Im Presbyterium befand sich über dem Hauptalter ein Gemälde mit der Darstellung der Allerheiligen Dreifaltigkeit. Das Bild hatte das Format 2,10 x 3,40 m und wurde von dem Maler Joseph Bergler geschaffen, der ab 1800 Direktor der neugegründeten Akademie der Bildenden Künste in Prag war. Darunter befand sich ein weiteres Gemälde mit Darstellung der Jungfrau Maria mit dem Jesuskind auf ihrem rechten Arm, das 50 x 40 cm groß war. Auf beiden Seiten des Bildes befanden sich zwei Engelstatuen, die jeweils 80 cm groß waren.
Auf der rechten Seite befanden sich der Seitenaltar aus dem Jahr 1807 mit der Darstellungen der Unbefleckten Empfängnis und dem Heiligen Aloisius. Im Jahr 1850 erhielt der Altar noch eine 82 cm große Marien-Holzstatue und eine 93 cm große Gipsstatue mit der Darstellung des Göttlichen Herzens Jesu. Die beiden Statuen fanden später ihren Platz in der Kapelle des Pfarrhauses. Neben der auf der linken Seite des Altarraumes befindlichen Kanzel hing ein 58 x 30 cm großes Ölbild mit der Darstellung der vier Evangelisten. In der Kirche standen insgesamt 15 Kirchenbänke in zwei Reihen. Sie boten Platz für je sechzehn Gläubige.
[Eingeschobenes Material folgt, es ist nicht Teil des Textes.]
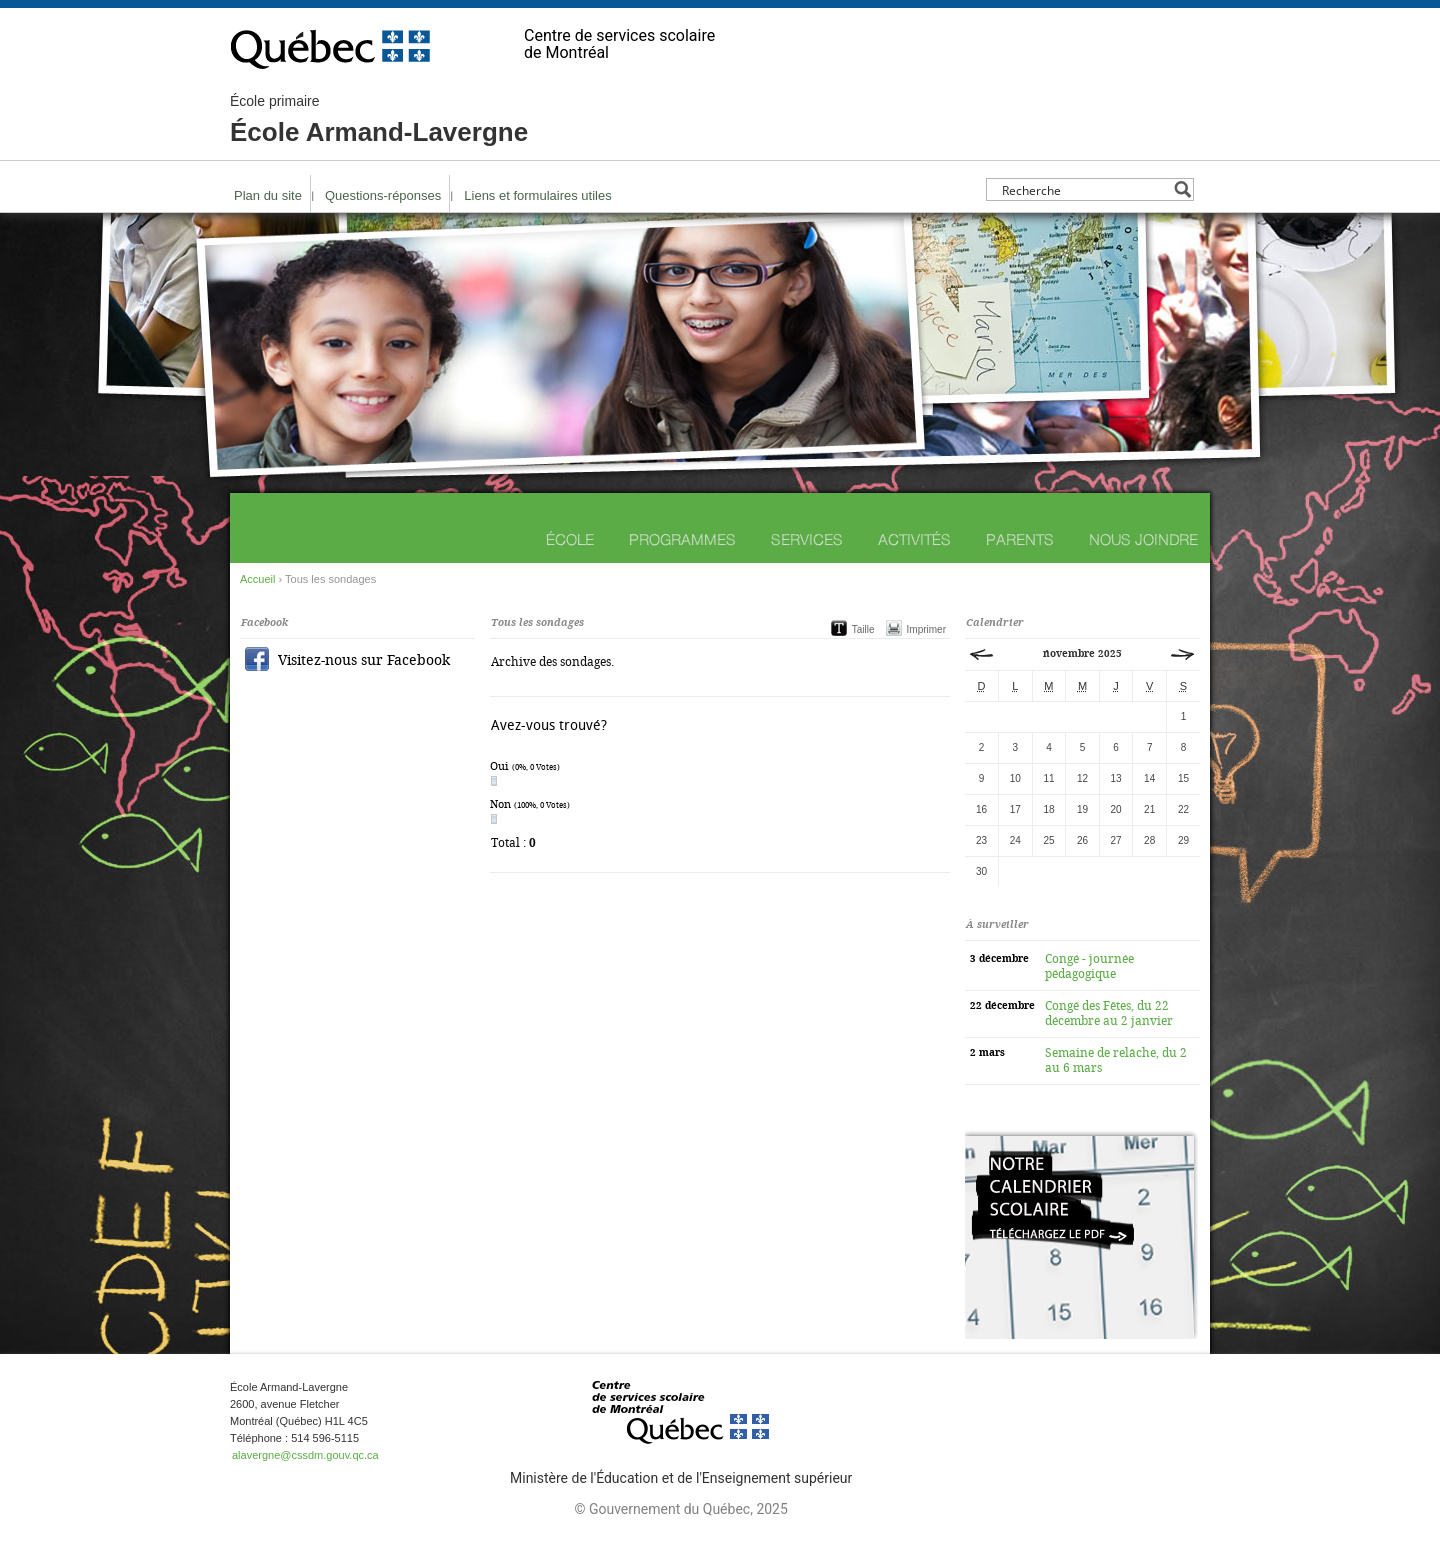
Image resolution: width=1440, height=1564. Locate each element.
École (570, 539)
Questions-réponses (383, 195)
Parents (1020, 539)
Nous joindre (1143, 539)
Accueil (257, 579)
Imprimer (926, 629)
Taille (863, 629)
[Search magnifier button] (1182, 189)
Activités (914, 539)
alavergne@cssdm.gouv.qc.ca (305, 1455)
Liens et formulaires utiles (537, 195)
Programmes (682, 539)
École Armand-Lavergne (379, 120)
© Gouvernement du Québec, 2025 (680, 1509)
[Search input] (1084, 189)
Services (807, 539)
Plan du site (268, 195)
Der Orgelbauer Franz Feller der Ältere aus Königswald schuf für die Straußnitzer Kirche im Jahre 1841 eine Orgel. Sie wurde im Jahre 1847 auf 200 Gulden geschätzt und in späteren Jahren mehrmals repariert. Im Jahre 1919 wurde sie durch eine neues Instrument ersetzt. Im Frühjahr 1971 wurden die Orgel zuerst in die Maria-Magdalena-Kirche nach Böhmisch Leipa und danach (um 1984) nach Richwald bei Bartfeld in die Slowakei gebracht. Dort hat sie der Pfarrer Ladislav Franz für die Kirche in Scheibe gekauft. In Scheibe wurde die Orgel nicht installiert. Ihre Spur verliert sich mit dem Tode des Pfarrers Franz im Jahre 2010.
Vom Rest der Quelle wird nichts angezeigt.